Cancer

Colorectal cancer (CRC); Mosaic variegated aneuploidy syndrome 1; Colorectal cancer with chromosomal instability, somatic

BUB1 may be a tumour suppressor protein (TSP). Mosaic Variegated Aneuploidy Syndrome 1 (MVA1), which is a severe developmental disease with characterized mosaic aneuploidies, has an association with the Plk1 and the inactivation of APC/C pathways. Since BUB1 mediates cell death in response to chromosome missegregation and acts to suppress spontaneous tumorigenesis, it behaves like a tumour suppressor protein.
 

TranscriptoNET (www.transcriptonet.ca) analysis with mRNA expression data retrieved from the National Center for Biotechnology Information's Gene Expression Omnibus (GEO) database, which was normalized against 60 abundantly and commonly found proteins, indicated altered expression for this protein kinase as shown here as the percent change from normal tissue controls (%CFC) as supported with the Student T-test in the following types of human cancers: Breast sporadic basal-like cancer (BLC) (%CFC= +67, p<0.0001); and Oral squamous cell carcinomas (OSCC) (%CFC= +126, p<0.04). The COSMIC website notes an up-regulated expression score for BUB1 in diverse human cancers of 579, which is 1.3-fold of the average score of 462 for the human protein kinases. The down-regulated expression score of 9 for this protein kinase in human cancers was 0.2-fold of the average score of 60 for the human protein kinases.

Insertional mutagenesis studies in mice have not yet revealed a role for this protein kinase in mouse cancer oncogenesis. Mutations that prevent interaction with CASC5 include A106D/W, and L122G. Spindle-assembly activity can be partially salvaged with an A130S mutation, but kinetochore localization and binding to CENPF, SGOL1, and BUBR1 are still inhibited. Ubiquitination-mediated loss and CDH1-dependent protein degradation were mediated through K535A, E536A, N537A, K625A, E626A and N627A mutations. Interaction between BUB1 and Plk1 can be reduced with a T609A mutation, and BUB1 activity can be abrogated with a K821A mutation.

Percent mutation rates per 100 amino acids length in human cancers: 0.06 % in 25622 diverse cancer specimens. This rate is only -23 % lower than the average rate of 0.075 % calculated for human protein kinases in general.

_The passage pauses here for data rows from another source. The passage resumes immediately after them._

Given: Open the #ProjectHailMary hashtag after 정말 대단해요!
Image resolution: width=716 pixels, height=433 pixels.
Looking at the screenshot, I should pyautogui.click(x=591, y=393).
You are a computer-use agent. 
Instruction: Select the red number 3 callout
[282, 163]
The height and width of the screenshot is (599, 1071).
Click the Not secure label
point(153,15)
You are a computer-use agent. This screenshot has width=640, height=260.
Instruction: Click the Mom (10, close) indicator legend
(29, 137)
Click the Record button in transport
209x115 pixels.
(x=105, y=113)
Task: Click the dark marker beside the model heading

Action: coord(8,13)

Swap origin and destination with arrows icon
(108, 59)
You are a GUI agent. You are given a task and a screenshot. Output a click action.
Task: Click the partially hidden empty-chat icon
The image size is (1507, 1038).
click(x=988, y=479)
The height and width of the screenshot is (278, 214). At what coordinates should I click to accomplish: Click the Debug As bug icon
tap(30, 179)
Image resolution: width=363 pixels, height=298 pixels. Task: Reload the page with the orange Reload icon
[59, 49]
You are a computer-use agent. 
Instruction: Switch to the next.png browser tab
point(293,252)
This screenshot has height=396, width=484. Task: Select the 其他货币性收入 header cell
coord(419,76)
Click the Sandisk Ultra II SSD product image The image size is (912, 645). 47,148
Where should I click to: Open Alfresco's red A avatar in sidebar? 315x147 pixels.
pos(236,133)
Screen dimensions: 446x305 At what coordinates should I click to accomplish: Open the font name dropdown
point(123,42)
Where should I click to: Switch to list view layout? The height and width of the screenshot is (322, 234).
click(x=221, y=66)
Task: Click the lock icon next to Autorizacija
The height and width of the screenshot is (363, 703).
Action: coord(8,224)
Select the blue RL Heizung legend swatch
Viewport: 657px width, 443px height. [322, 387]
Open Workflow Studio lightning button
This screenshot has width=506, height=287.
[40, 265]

Highest percent mutation rates per 100 amino acids length in human cancers: 0.34 % in 1093 large intestine cancers tested; 0.23 % in 589 stomach cancers tested; 0.2 % in 602 endometrium cancers tested; 0.16 % in 805 skin cancers tested; 0.1 % in 1942 lung cancers tested.

Most frequent mutations with the number of reports indicated in brackets: N534S (3); N534D (3).

Only 1 insertion, 1 complex mutation and no deletionsmutations are noted on the COSMIC website.